**What is required**
Below is a listing; restate from it, character for character, the lines beginning at the line holding "Select the S size row label" and ending at the line holding "The width and", both included.

**Data extract**
__________
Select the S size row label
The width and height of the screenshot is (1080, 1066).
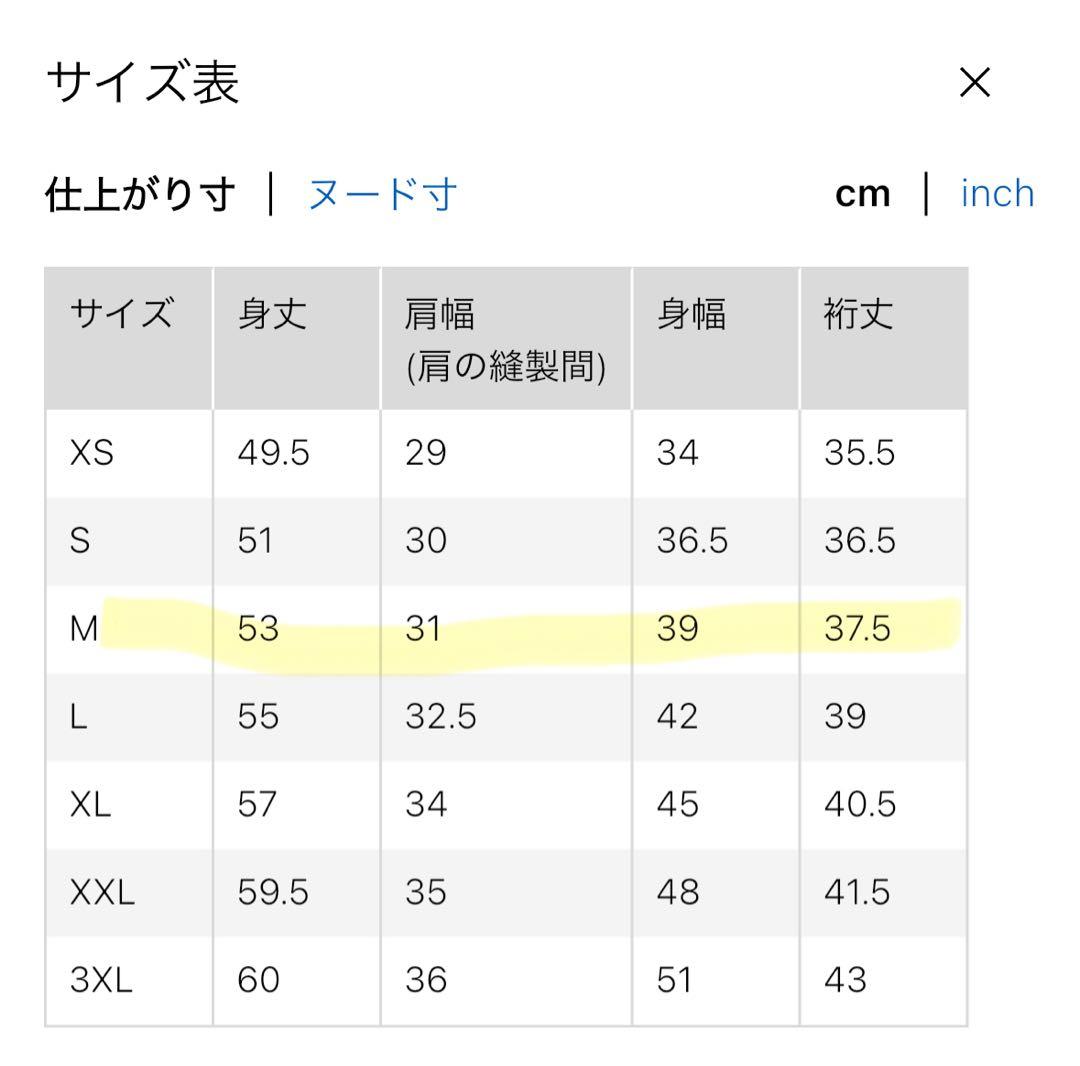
__________
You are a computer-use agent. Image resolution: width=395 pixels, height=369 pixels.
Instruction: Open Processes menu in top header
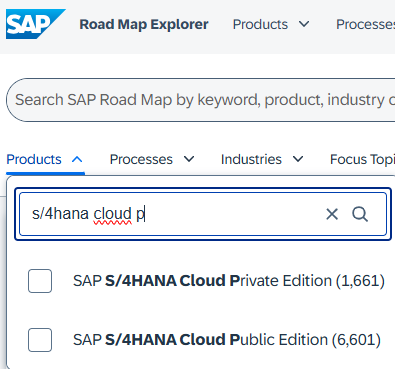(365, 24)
__________
**Answer to the problem**
Select the S size row label
The width and height of the screenshot is (1080, 1066).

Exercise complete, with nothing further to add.